DESCRIPTION OF THE TASK: Word for word, copy each record that comes after this.

─── STORED DATA

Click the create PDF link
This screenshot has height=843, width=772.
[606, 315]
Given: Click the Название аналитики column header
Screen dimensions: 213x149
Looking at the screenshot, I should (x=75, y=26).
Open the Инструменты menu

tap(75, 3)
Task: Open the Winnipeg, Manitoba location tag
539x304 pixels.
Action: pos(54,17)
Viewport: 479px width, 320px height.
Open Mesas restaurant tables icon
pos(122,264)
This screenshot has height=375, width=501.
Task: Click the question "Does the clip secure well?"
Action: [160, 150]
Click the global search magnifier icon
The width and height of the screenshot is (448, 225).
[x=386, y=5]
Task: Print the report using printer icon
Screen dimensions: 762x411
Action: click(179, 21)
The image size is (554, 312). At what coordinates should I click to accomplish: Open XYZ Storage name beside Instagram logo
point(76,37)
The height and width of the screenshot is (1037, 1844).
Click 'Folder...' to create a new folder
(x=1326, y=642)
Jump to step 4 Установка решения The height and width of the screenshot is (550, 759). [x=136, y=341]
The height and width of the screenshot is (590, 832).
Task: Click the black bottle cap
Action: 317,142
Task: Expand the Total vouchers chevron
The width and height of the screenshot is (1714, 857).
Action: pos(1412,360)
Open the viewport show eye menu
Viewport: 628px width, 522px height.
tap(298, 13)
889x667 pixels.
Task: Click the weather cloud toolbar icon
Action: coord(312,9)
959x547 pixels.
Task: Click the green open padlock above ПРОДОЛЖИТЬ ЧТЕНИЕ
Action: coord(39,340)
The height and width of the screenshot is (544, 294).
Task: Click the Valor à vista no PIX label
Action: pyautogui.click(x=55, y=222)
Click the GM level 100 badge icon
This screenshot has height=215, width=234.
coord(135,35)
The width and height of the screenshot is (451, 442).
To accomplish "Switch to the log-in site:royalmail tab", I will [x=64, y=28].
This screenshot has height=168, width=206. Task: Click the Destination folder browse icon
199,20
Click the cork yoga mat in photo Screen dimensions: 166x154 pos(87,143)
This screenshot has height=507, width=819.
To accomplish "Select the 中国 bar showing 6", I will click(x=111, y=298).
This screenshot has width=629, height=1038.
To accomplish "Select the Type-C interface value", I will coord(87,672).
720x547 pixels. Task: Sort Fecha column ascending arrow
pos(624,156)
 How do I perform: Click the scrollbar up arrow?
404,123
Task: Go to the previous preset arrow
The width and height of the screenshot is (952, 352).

──────

ANSWER BOX:
Click the create PDF link
This screenshot has height=843, width=772.
[606, 315]
Given: Click the Название аналитики column header
Screen dimensions: 213x149
Looking at the screenshot, I should (x=75, y=26).
Open the Инструменты menu

tap(75, 3)
Task: Open the Winnipeg, Manitoba location tag
539x304 pixels.
Action: pos(54,17)
Viewport: 479px width, 320px height.
Open Mesas restaurant tables icon
pos(122,264)
This screenshot has height=375, width=501.
Task: Click the question "Does the clip secure well?"
Action: [160, 150]
Click the global search magnifier icon
The width and height of the screenshot is (448, 225).
[x=386, y=5]
Task: Print the report using printer icon
Screen dimensions: 762x411
Action: click(179, 21)
The image size is (554, 312). At what coordinates should I click to accomplish: Open XYZ Storage name beside Instagram logo
point(76,37)
The height and width of the screenshot is (1037, 1844).
Click 'Folder...' to create a new folder
(x=1326, y=642)
Jump to step 4 Установка решения The height and width of the screenshot is (550, 759). [x=136, y=341]
The height and width of the screenshot is (590, 832).
Task: Click the black bottle cap
Action: 317,142
Task: Expand the Total vouchers chevron
The width and height of the screenshot is (1714, 857).
Action: pos(1412,360)
Open the viewport show eye menu
Viewport: 628px width, 522px height.
tap(298, 13)
889x667 pixels.
Task: Click the weather cloud toolbar icon
Action: coord(312,9)
959x547 pixels.
Task: Click the green open padlock above ПРОДОЛЖИТЬ ЧТЕНИЕ
Action: coord(39,340)
The height and width of the screenshot is (544, 294).
Task: Click the Valor à vista no PIX label
Action: pyautogui.click(x=55, y=222)
Click the GM level 100 badge icon
This screenshot has height=215, width=234.
coord(135,35)
The width and height of the screenshot is (451, 442).
To accomplish "Switch to the log-in site:royalmail tab", I will [x=64, y=28].
This screenshot has height=168, width=206. Task: Click the Destination folder browse icon
199,20
Click the cork yoga mat in photo Screen dimensions: 166x154 pos(87,143)
This screenshot has height=507, width=819.
To accomplish "Select the 中国 bar showing 6", I will click(x=111, y=298).
This screenshot has width=629, height=1038.
To accomplish "Select the Type-C interface value", I will coord(87,672).
720x547 pixels. Task: Sort Fecha column ascending arrow
pos(624,156)
 How do I perform: Click the scrollbar up arrow?
404,123
Task: Go to the previous preset arrow
The width and height of the screenshot is (952, 352).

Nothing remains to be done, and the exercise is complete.